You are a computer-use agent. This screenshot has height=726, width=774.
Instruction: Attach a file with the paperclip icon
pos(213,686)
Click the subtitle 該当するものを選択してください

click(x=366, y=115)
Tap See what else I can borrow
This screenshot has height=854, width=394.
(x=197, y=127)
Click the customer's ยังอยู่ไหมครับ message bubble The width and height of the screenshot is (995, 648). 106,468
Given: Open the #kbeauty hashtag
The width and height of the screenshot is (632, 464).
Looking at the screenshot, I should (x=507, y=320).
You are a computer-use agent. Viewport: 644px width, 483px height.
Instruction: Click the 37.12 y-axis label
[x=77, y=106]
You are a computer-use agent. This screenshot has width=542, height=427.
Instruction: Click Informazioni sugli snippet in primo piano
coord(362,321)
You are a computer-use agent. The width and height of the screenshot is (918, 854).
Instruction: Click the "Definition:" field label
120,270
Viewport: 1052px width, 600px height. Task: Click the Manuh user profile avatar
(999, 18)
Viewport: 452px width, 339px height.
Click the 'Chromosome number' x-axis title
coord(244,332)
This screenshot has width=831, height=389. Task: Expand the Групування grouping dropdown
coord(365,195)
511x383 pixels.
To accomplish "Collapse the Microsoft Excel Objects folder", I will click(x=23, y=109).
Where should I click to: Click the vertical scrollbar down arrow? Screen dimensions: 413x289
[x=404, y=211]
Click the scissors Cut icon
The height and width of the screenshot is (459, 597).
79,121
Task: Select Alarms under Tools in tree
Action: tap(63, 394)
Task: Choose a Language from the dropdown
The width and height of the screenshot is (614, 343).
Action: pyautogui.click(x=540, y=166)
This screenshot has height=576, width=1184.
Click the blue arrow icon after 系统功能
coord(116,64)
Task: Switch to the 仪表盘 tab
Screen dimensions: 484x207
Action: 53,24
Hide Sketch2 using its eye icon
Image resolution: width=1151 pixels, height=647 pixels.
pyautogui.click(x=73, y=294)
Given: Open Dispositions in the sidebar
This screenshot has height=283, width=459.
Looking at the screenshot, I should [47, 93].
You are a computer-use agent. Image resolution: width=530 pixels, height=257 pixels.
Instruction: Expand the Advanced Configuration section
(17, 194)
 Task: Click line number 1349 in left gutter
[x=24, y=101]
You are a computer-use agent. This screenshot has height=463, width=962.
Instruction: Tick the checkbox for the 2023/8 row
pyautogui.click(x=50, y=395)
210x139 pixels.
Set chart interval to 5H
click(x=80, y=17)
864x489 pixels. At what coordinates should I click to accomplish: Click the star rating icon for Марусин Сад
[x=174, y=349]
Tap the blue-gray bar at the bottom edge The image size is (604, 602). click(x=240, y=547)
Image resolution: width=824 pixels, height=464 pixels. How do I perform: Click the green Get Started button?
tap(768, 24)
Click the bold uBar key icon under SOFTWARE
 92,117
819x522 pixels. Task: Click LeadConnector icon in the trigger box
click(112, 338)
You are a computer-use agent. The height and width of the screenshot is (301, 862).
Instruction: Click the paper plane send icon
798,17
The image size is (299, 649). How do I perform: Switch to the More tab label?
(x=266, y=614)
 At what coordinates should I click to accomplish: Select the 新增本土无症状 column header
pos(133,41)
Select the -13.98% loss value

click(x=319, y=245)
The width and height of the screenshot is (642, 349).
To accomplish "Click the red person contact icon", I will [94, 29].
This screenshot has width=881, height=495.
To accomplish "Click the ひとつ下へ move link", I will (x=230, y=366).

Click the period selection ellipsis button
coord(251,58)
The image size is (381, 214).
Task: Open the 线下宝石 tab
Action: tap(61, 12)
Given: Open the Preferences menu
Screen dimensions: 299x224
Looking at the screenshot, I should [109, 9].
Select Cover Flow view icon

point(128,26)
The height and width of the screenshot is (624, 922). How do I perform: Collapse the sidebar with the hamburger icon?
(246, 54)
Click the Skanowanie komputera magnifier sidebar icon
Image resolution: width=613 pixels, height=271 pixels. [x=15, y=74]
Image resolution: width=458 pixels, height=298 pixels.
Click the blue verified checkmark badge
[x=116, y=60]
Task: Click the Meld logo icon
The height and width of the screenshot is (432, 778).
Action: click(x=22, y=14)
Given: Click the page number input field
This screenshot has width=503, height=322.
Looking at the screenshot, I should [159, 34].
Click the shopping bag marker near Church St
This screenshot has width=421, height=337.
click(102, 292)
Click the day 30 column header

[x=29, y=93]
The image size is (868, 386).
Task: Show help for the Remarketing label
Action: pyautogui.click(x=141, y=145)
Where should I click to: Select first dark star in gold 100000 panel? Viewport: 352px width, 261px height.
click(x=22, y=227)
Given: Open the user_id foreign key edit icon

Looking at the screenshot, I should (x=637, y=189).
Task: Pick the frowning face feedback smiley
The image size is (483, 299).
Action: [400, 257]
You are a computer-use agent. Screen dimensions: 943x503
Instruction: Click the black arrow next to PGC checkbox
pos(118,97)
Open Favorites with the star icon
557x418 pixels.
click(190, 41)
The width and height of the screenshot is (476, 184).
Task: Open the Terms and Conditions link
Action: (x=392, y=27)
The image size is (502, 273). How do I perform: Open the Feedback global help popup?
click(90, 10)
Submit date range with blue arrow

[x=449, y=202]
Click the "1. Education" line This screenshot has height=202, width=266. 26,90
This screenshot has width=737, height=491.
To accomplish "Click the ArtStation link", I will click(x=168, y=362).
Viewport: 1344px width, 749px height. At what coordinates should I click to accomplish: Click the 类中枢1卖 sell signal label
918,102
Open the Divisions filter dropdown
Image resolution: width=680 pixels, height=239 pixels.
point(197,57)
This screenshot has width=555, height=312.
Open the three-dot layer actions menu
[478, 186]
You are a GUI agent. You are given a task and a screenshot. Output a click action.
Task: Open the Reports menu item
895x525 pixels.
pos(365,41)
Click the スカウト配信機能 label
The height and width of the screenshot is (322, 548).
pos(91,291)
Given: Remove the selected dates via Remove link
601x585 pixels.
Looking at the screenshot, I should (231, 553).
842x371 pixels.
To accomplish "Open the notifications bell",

● ● ● ●

* _What is being asked_: Give back every entry, unchanged in any way.

* _Solution to this task_:
You are a computer-use agent. This screenshot has height=726, width=774.
Instruction: Attach a file with the paperclip icon
pos(213,686)
Click the subtitle 該当するものを選択してください

click(x=366, y=115)
Tap See what else I can borrow
This screenshot has height=854, width=394.
(x=197, y=127)
Click the customer's ยังอยู่ไหมครับ message bubble The width and height of the screenshot is (995, 648). 106,468
Given: Open the #kbeauty hashtag
The width and height of the screenshot is (632, 464).
Looking at the screenshot, I should (x=507, y=320).
You are a computer-use agent. Viewport: 644px width, 483px height.
Instruction: Click the 37.12 y-axis label
[x=77, y=106]
You are a computer-use agent. This screenshot has width=542, height=427.
Instruction: Click Informazioni sugli snippet in primo piano
coord(362,321)
You are a computer-use agent. The width and height of the screenshot is (918, 854).
Instruction: Click the "Definition:" field label
120,270
Viewport: 1052px width, 600px height. Task: Click the Manuh user profile avatar
(999, 18)
Viewport: 452px width, 339px height.
Click the 'Chromosome number' x-axis title
coord(244,332)
This screenshot has width=831, height=389. Task: Expand the Групування grouping dropdown
coord(365,195)
511x383 pixels.
To accomplish "Collapse the Microsoft Excel Objects folder", I will click(x=23, y=109).
Where should I click to: Click the vertical scrollbar down arrow? Screen dimensions: 413x289
[x=404, y=211]
Click the scissors Cut icon
The height and width of the screenshot is (459, 597).
79,121
Task: Select Alarms under Tools in tree
Action: tap(63, 394)
Task: Choose a Language from the dropdown
The width and height of the screenshot is (614, 343).
Action: pyautogui.click(x=540, y=166)
This screenshot has height=576, width=1184.
Click the blue arrow icon after 系统功能
coord(116,64)
Task: Switch to the 仪表盘 tab
Screen dimensions: 484x207
Action: 53,24
Hide Sketch2 using its eye icon
Image resolution: width=1151 pixels, height=647 pixels.
pyautogui.click(x=73, y=294)
Given: Open Dispositions in the sidebar
This screenshot has height=283, width=459.
Looking at the screenshot, I should [47, 93].
You are a computer-use agent. Image resolution: width=530 pixels, height=257 pixels.
Instruction: Expand the Advanced Configuration section
(17, 194)
 Task: Click line number 1349 in left gutter
[x=24, y=101]
You are a computer-use agent. This screenshot has height=463, width=962.
Instruction: Tick the checkbox for the 2023/8 row
pyautogui.click(x=50, y=395)
210x139 pixels.
Set chart interval to 5H
click(x=80, y=17)
864x489 pixels. At what coordinates should I click to accomplish: Click the star rating icon for Марусин Сад
[x=174, y=349]
Tap the blue-gray bar at the bottom edge The image size is (604, 602). click(x=240, y=547)
Image resolution: width=824 pixels, height=464 pixels. How do I perform: Click the green Get Started button?
tap(768, 24)
Click the bold uBar key icon under SOFTWARE
 92,117
819x522 pixels. Task: Click LeadConnector icon in the trigger box
click(112, 338)
You are a computer-use agent. The height and width of the screenshot is (301, 862).
Instruction: Click the paper plane send icon
798,17
The image size is (299, 649). How do I perform: Switch to the More tab label?
(x=266, y=614)
 At what coordinates should I click to accomplish: Select the 新增本土无症状 column header
pos(133,41)
Select the -13.98% loss value

click(x=319, y=245)
The width and height of the screenshot is (642, 349).
To accomplish "Click the red person contact icon", I will [94, 29].
This screenshot has width=881, height=495.
To accomplish "Click the ひとつ下へ move link", I will (x=230, y=366).

Click the period selection ellipsis button
coord(251,58)
The image size is (381, 214).
Task: Open the 线下宝石 tab
Action: tap(61, 12)
Given: Open the Preferences menu
Screen dimensions: 299x224
Looking at the screenshot, I should [109, 9].
Select Cover Flow view icon

point(128,26)
The height and width of the screenshot is (624, 922). How do I perform: Collapse the sidebar with the hamburger icon?
(246, 54)
Click the Skanowanie komputera magnifier sidebar icon
Image resolution: width=613 pixels, height=271 pixels. [x=15, y=74]
Image resolution: width=458 pixels, height=298 pixels.
Click the blue verified checkmark badge
[x=116, y=60]
Task: Click the Meld logo icon
The height and width of the screenshot is (432, 778).
Action: click(x=22, y=14)
Given: Click the page number input field
This screenshot has width=503, height=322.
Looking at the screenshot, I should [159, 34].
Click the shopping bag marker near Church St
This screenshot has width=421, height=337.
click(102, 292)
Click the day 30 column header

[x=29, y=93]
The image size is (868, 386).
Task: Show help for the Remarketing label
Action: pyautogui.click(x=141, y=145)
Where should I click to: Select first dark star in gold 100000 panel? Viewport: 352px width, 261px height.
click(x=22, y=227)
Given: Open the user_id foreign key edit icon

Looking at the screenshot, I should (x=637, y=189).
Task: Pick the frowning face feedback smiley
The image size is (483, 299).
Action: [400, 257]
You are a computer-use agent. Screen dimensions: 943x503
Instruction: Click the black arrow next to PGC checkbox
pos(118,97)
Open Favorites with the star icon
557x418 pixels.
click(190, 41)
The width and height of the screenshot is (476, 184).
Task: Open the Terms and Conditions link
Action: (x=392, y=27)
The image size is (502, 273). How do I perform: Open the Feedback global help popup?
click(90, 10)
Submit date range with blue arrow

[x=449, y=202]
Click the "1. Education" line This screenshot has height=202, width=266. 26,90
This screenshot has width=737, height=491.
To accomplish "Click the ArtStation link", I will click(x=168, y=362).
Viewport: 1344px width, 749px height. At what coordinates should I click to accomplish: Click the 类中枢1卖 sell signal label
918,102
Open the Divisions filter dropdown
Image resolution: width=680 pixels, height=239 pixels.
point(197,57)
This screenshot has width=555, height=312.
Open the three-dot layer actions menu
[478, 186]
You are a GUI agent. You are given a task and a screenshot. Output a click action.
Task: Open the Reports menu item
895x525 pixels.
pos(365,41)
Click the スカウト配信機能 label
The height and width of the screenshot is (322, 548).
pos(91,291)
Given: Remove the selected dates via Remove link
601x585 pixels.
Looking at the screenshot, I should (231, 553).
842x371 pixels.
To accomplish "Open the notifications bell",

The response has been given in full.